Schätzpreis: € 50.000 - 90.000
Ergebnis: € 76.800 (inkl. Gebühren)
Auktion ist beendet.

Das zentrale Thema, das sich wie ein roter Faden durch alle Schaffensperioden Maria Lassnigs zieht, ist das Körpergefühl.
Erste Körperbewusstseinszeichnungen entstehen in den 50er Jahren in Wien, 1961 arbeitet die Künstlerin in Paris dann an großformatigen "Körpergefühls-Bildern" und ab 1968 entwickelt sie diese in New York konsequent zu ihren "body awareness paintings" weiter.
Lassnig schreibt 1970 über Ihre Vorstellung von "Body awareness":
"ich nannte meine bodyawareness paintings zuerst 'introspektive' erlebnisse, später nannte ich sie überhaupt nicht mehr, als ich, meine knödel und farbhaufen als 'selbstportraits' behauptend, nur hohn erntete. meine bodyawareness paintings sind als ideale kunstbestätigung zu empfehlen, weil sie nie zu erschöpfen sind. ich bin von diesem 'content' nur weggegangen, wenn die ereignisse der außenwelt stärker waren als ich, wenn ich liebe, tod und unterdrückung begegnete und mich unterwerfen oder empören mußte"
(Vgl. Maria Lassnig, body. fiction. nature, Ausstellungskatalog Sammlung Essl, Klosterneuburg/Wien 2005, S. 10)

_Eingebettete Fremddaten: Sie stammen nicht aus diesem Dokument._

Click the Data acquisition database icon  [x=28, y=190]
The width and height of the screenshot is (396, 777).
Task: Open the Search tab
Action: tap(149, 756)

Und an anderer Stelle meint sie:
"Als ich in meiner Malerei müde wurde, die Natur analysierend darzustellen, suchte ich nach einer Realität, die mehr in meinem Besitz wäre als die Außenwelt, und fand als solche das von mir bewohnte Körpergehäuse, die realste Realität am deutlichsten vor, ich hatte ihrer mir gewahr zu werden, um ihren Abdruck in fixen Schwerpunkten auf die Bildebene projizieren zu können."
(Vgl.: Maria Lassnig. Beziehungen und Malflüsse, Katalog zur Ausstellung Maria Lassnig, Neuer Berliner Kunstverein, 31. Mai - 20. Juli 1997, S. 9)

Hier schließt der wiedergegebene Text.